As per my blog post from week #48 (see: LL confirms Second Life regions now all on AWS), whilst all regions are now running on AWS services, the work in transitioning all of the Second Life back-end services is not complete, and LL are still “operating with one foot in either camp” – and this may be exacerbating the problems currently being experienced by some.

Another factor could be the different communications routes between viewers and servers following the move from operating out of the Lab’s co-lo facility in Arizona to the Amazon centre in Oregon. For some, this has definitely resulted in a noticeable increase in basic ping times to / from the servers, although for others, this has barely changed.

Commenting on the general state of play, Mazidox Linden observed:

We are not yet at what I would call “Final uplift performance” (that is to say, without any explicit attempts at tuning performance and behaviour of system communication). There is still plenty of stuff making that round trip over hundreds of miles to the data centre, slowing things down.

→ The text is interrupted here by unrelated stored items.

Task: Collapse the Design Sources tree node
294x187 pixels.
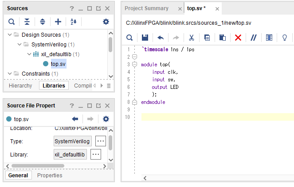Action: click(10, 34)
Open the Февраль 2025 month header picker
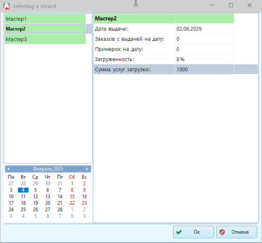 (48, 169)
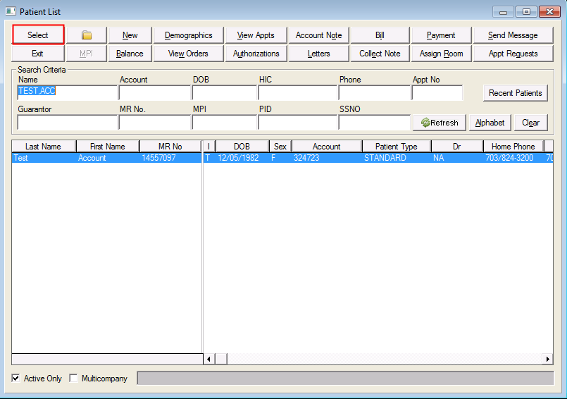Enable the Multicompany checkbox
The height and width of the screenshot is (399, 567).
pyautogui.click(x=74, y=379)
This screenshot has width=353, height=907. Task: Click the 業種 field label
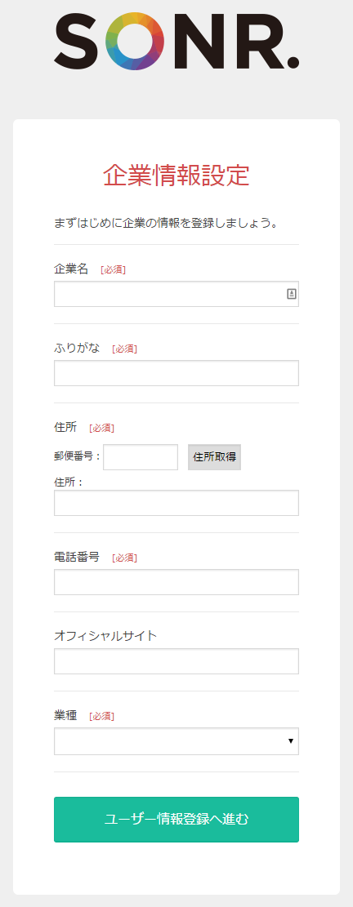pos(65,715)
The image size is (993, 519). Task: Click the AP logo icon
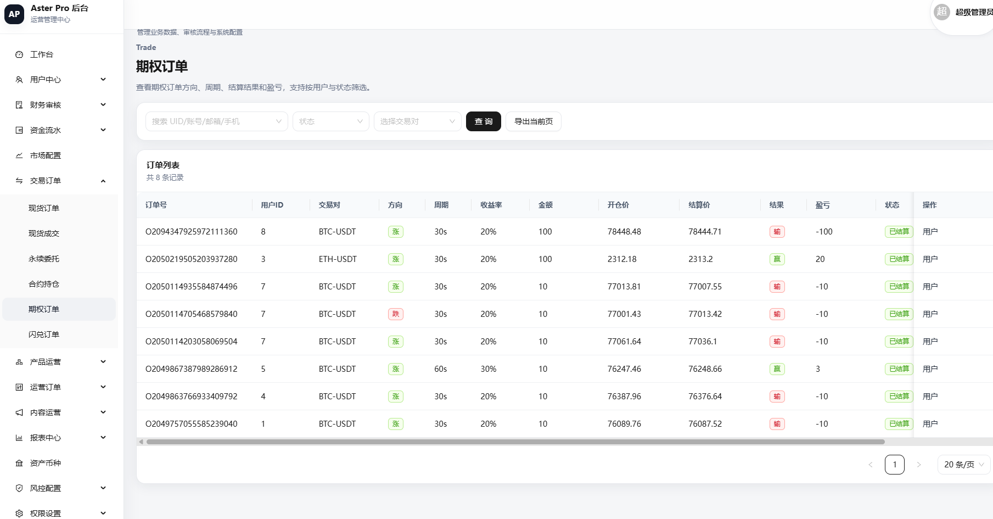[14, 14]
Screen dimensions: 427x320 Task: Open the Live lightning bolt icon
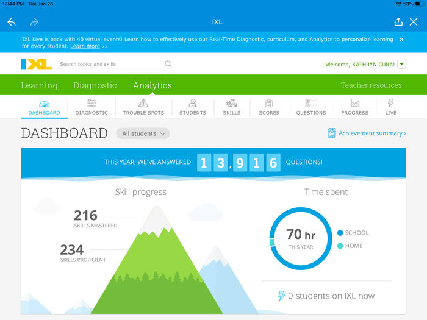391,104
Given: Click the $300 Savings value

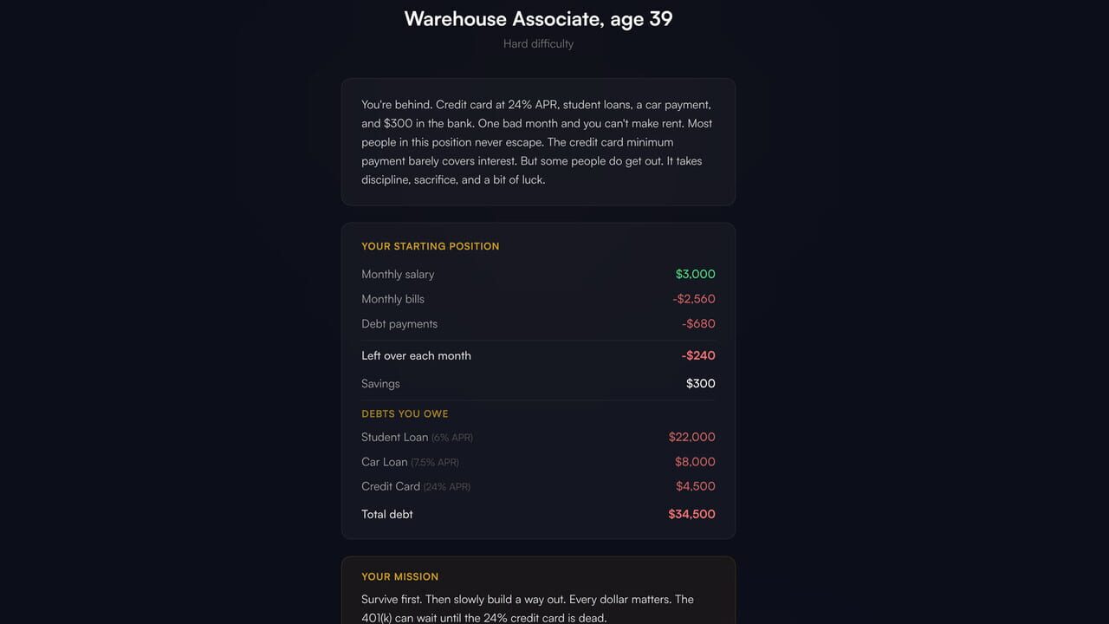Looking at the screenshot, I should tap(701, 383).
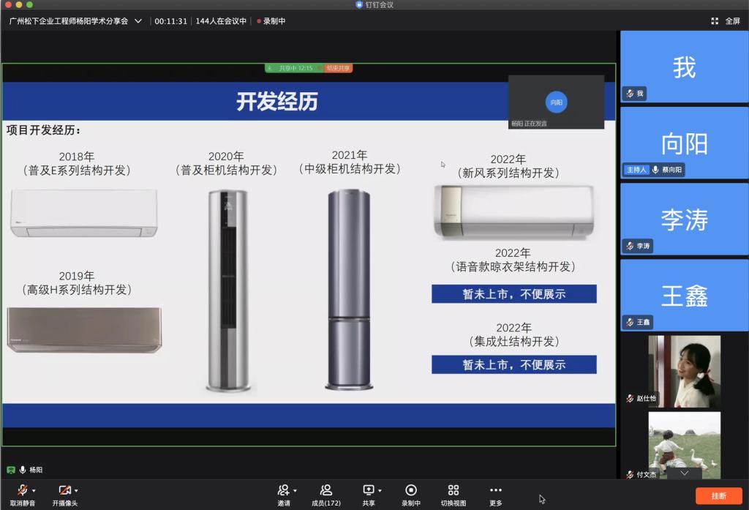Open the share options dropdown arrow

[x=380, y=491]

In this respect, some of the issues people are noticing at the moment may be down to the fact that LL haven’t as yet started fine tuning things, and are unlikely to do so until all services are running via AWS. As such, some of the problems people are noting might be down to this. In this respect, Oz Linden noted:

We’re much more focused right now on getting things other than the simulators uplifted and fixing anything that really breaks. Performance problems are a step down in priority until that’s done, but we won’t forget about them.

SL Viewer

The Start of the week has seen no change to the current crop of official viewers, leaving the as follows:

  • Current release viewer version, formerly Cachaça Maintenance RC viewer promoted on November 12 – No change
  • Release channel cohorts:
    •  Custom Key Mappings project viewer, version, November 12.
  • Project viewers:
    • Simple Cache project viewer, version, issued on November 12.
    • Project Jelly project viewer (Jellydoll updates), version, November 2.
    • Legacy Profiles viewer, version, October 26.
    • Copy / Paste viewer, version, December 9, 2019.
    • Project Muscadine (Animesh follow-on) project viewer, version, November 22, 2019.
    • 360 Snapshot project viewer, version, July 16, 2019.

In Brief

  • Group Chat: There has been an update to the Group chat servers which the Lab hopes will help alleviate the issues of the last couple of months. The hope is that as a result of this, things should be somewhat better, although it is acknowledged things are “not perfectly solid” as yet.
  • Map Tiles: there is a known issue with in-world Map tiles failing to update. At the time of writing, there was no ETA on when a fix will be implemented.
  • Teleports: people are still reporting teleport failures, although data collected by the Lab using additional logging apparently shows the overall level of teleport failures as being back to “normal” after the recent spike.
  • Textures: Slow texture loads: people are reporting slower than usual texture loading. When isn’t currently understood (given textures are among the data coming to users via the CDN, so not directly a part of the AWS transition). The speculation offered by Oz Linden is that where texture messaging is concerned, it may not be going as fast as LL like.
  • Scripts: there have also bee reports of some regions initially showing improved script performance, only to apparently drop back to “pre-uplift” levels of processing. Commenting on this, Maxidox Linden stated:
 If you’re seeing changes to scripts run the likely explanation is that there is contention for shared system resources beneath the simulator layer. That is something we had only mild control over before and have even less control over now..  That said, it’s on our radar. I can’t promise that even when someone gets time to look at it there will be anything we can *do*, but we are aware, and we’re not ignoring it. …
I mean, it is almost possible that we’re calculating that number wrong Lucia, because we have certainly changed the hardware the simulators are running on in ways that the people who made that statistic probably never imagined. I’m not going to swear that is or isn’t happening, but it will certainly be one of the many things we look at.